I try not to get too preoccupied by what people think of me. It used to bother me a lot when I was younger (as early as a decade ago or earlier), but I’ve learned that the problem lies within those that gossip and me obsessing about it doesn’t solve anything. Unfortunately, the worrying has creeped its way back in.
I’m now afraid that the more people learn of my past (things I had no control over), the faster and further away they will be inclined to run from me. My past has played a role in sculpting me, but it does NOT define me! I don’t want to be deemed as someone with “issues” simply based on what they’ve learned about me. I also have a real hard time believing that “everything happens for a reason”. Why in the world would a loving God allow such horrible things to happen? Somebody please tell me how I could benefit from anything grossly negative that happened to me. I don’t have answers and neither does anybody else.
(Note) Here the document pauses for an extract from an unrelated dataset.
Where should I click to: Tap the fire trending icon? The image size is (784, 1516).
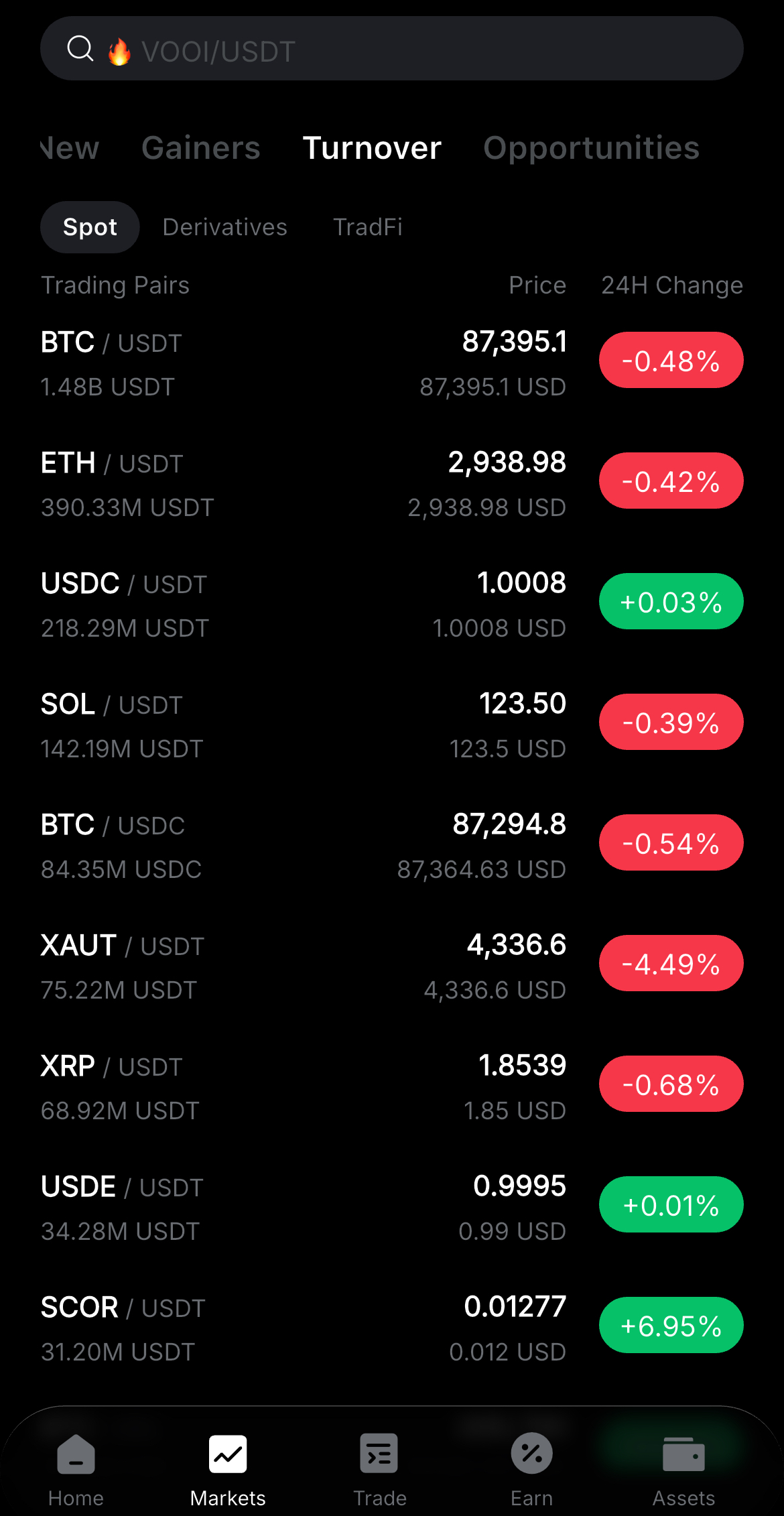(x=119, y=51)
And for any Atheist Philosophers out there, I don’t believe in determinism either.
If you’ve read my earlier posts then you’ve gained some insight into my past and probably think what I have mentioned is bad enough. It is bad enough, but that’s only a small piece of the pie. My childhood was so fu**ed up that one would expect me to be deranged. But, I’m not–at least I don’t think I am
My current marriage has screwed me up more than anything. Maybe it’s a cumulative effect. I’m not exactly sure. Whatever the case may be, my husband has put me over the edge! We’ve all heard the saying “Stick and stones may break my bones, but words may never hurt me”. I’m calling bullshit! This man has broken me down to nothing with his words. If I had the choice, I’d prefer a beating over the awful shit he has said and continues to say. It’s easy to start questioning yourself and believing the lies after they’ve been said so many times.
At this point I am so defeated and pissed off that words cannot express how I feel. My plans of leaving the SOB was halted as soon as I learned of my upcoming surgery. Again, I ask “WHY?”. Why, God, why??? I NEED out and my children NEED out ASAP! Surgery plus healing time will put me into November. By then it will be close to Christmas–not the best time to break up a family. Then I think about school, which will be ending soon thereafter. What kind of mother would I be to take my kids out of school toward the end of the year (if I moved out of district)? So now I’m looking at the very earliest being Spring ’14.
I hate this…absolutely despise it! “If only….” If only I had somewhere to go temporarily. There’s so many “If only’s”. Maybe the best thing would be to delay surgery, get a job, and get the hell out now. But if I stall the surgery, then there’s the “What if’s?” Will I die from cancer if I wait? You don’t know how much I wish God would speak to me directly! Helpless and hopeless–two of the worst feelings in the world!